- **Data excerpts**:
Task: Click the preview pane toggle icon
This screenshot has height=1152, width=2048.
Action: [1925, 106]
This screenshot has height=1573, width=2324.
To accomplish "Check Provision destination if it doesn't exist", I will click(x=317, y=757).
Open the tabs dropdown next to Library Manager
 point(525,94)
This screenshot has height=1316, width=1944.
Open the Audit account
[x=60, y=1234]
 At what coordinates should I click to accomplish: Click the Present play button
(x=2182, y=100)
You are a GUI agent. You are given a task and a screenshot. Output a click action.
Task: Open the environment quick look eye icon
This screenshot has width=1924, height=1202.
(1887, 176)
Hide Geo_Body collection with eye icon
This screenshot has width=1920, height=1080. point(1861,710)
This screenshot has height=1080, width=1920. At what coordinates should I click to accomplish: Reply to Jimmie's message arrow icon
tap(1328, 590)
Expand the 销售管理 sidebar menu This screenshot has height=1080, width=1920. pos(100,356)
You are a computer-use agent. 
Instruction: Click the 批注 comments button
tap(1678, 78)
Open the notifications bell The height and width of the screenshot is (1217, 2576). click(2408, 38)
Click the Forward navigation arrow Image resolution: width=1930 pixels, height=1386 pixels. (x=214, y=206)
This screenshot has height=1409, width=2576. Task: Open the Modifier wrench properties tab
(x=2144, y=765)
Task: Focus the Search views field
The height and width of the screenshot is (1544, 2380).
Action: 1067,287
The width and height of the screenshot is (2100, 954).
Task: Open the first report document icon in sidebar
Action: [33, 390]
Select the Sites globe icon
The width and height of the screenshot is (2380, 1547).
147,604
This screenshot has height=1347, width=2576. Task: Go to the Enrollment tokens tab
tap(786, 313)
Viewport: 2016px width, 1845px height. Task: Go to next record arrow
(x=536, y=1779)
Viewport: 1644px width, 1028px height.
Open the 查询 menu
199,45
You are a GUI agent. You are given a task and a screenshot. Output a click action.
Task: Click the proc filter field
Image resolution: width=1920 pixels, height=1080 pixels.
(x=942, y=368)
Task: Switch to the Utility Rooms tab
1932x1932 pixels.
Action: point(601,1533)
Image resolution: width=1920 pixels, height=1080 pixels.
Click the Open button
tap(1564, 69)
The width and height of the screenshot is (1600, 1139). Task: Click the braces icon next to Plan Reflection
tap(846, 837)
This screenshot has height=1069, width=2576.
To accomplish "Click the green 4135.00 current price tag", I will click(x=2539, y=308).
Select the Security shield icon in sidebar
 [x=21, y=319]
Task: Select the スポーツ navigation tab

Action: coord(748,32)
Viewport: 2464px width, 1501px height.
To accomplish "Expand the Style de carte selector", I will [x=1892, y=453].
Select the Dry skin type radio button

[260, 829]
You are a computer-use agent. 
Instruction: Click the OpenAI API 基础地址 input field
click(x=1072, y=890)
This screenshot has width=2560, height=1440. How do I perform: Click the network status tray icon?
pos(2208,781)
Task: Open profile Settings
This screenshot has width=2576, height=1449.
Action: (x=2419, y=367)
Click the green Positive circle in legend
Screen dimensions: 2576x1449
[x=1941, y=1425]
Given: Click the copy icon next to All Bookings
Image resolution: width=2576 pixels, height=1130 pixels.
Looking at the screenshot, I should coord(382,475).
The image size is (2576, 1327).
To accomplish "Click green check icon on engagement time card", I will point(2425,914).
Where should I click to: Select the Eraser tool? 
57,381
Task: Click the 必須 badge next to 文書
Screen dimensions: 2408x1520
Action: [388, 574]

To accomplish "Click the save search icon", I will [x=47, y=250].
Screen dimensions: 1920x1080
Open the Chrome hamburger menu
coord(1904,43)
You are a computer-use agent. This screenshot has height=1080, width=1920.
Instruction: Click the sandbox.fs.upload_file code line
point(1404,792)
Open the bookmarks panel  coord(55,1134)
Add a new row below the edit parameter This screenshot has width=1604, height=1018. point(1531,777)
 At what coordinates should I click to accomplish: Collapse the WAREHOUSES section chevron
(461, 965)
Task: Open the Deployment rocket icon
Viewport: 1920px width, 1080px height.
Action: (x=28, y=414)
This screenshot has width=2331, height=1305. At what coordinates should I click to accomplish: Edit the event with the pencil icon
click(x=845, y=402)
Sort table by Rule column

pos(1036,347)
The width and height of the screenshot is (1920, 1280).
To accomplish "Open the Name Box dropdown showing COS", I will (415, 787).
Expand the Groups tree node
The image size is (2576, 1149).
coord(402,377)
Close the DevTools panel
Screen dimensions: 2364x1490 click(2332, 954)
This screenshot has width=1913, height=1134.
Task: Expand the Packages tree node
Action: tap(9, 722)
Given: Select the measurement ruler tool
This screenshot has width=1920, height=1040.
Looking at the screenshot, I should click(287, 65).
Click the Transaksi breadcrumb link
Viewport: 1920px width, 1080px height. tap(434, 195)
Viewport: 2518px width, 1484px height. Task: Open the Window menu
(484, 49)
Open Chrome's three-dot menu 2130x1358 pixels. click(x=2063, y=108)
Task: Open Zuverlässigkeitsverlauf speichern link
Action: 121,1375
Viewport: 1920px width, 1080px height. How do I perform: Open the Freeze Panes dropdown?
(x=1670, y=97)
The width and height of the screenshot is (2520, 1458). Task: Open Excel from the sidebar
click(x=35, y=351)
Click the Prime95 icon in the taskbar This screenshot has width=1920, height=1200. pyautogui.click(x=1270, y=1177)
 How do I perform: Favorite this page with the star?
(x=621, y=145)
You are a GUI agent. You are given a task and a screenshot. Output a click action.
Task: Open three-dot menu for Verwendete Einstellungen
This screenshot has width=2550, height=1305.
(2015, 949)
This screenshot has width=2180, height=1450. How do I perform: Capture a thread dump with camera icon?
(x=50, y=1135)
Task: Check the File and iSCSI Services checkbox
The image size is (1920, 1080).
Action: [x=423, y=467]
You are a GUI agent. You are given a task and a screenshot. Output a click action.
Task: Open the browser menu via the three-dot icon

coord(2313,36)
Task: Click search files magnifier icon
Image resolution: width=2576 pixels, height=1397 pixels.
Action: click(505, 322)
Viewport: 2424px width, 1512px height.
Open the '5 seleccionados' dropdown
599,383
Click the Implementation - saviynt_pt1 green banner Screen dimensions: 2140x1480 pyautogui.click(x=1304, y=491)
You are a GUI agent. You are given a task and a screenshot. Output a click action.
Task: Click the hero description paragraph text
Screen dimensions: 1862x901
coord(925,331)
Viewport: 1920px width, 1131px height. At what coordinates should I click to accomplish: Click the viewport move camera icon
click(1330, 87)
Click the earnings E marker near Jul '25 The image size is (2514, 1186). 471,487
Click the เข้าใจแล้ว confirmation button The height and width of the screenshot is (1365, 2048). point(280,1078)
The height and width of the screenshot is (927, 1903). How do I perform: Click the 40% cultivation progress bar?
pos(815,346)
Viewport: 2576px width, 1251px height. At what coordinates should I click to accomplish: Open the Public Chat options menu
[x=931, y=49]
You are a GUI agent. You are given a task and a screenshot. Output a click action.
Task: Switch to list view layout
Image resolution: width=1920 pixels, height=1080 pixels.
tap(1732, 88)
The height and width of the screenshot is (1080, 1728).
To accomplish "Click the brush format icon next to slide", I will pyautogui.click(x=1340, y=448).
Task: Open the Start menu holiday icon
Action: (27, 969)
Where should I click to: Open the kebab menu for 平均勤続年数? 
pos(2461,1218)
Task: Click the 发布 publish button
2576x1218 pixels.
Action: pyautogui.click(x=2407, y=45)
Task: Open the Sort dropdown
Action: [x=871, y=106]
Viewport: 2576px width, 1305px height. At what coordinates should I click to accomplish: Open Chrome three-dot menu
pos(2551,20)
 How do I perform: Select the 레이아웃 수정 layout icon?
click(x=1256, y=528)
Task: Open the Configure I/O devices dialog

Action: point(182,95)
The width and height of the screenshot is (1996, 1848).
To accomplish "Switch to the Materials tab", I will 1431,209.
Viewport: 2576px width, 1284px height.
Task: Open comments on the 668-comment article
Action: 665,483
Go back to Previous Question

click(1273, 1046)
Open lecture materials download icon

- **Exercise**: Could you set down, exactly as written, the lines above between the one holding "Viewport: 1920px width, 1131px" and the one holding "The height and width of the screenshot is (1080, 1728).", inclusive, and nothing more?

- **Result of this task**:
Viewport: 1920px width, 1131px height. At what coordinates should I click to accomplish: Click the viewport move camera icon
click(1330, 87)
Click the earnings E marker near Jul '25 The image size is (2514, 1186). 471,487
Click the เข้าใจแล้ว confirmation button The height and width of the screenshot is (1365, 2048). point(280,1078)
The height and width of the screenshot is (927, 1903). How do I perform: Click the 40% cultivation progress bar?
pos(815,346)
Viewport: 2576px width, 1251px height. At what coordinates should I click to accomplish: Open the Public Chat options menu
[x=931, y=49]
You are a GUI agent. You are given a task and a screenshot. Output a click action.
Task: Switch to list view layout
Image resolution: width=1920 pixels, height=1080 pixels.
tap(1732, 88)
The height and width of the screenshot is (1080, 1728).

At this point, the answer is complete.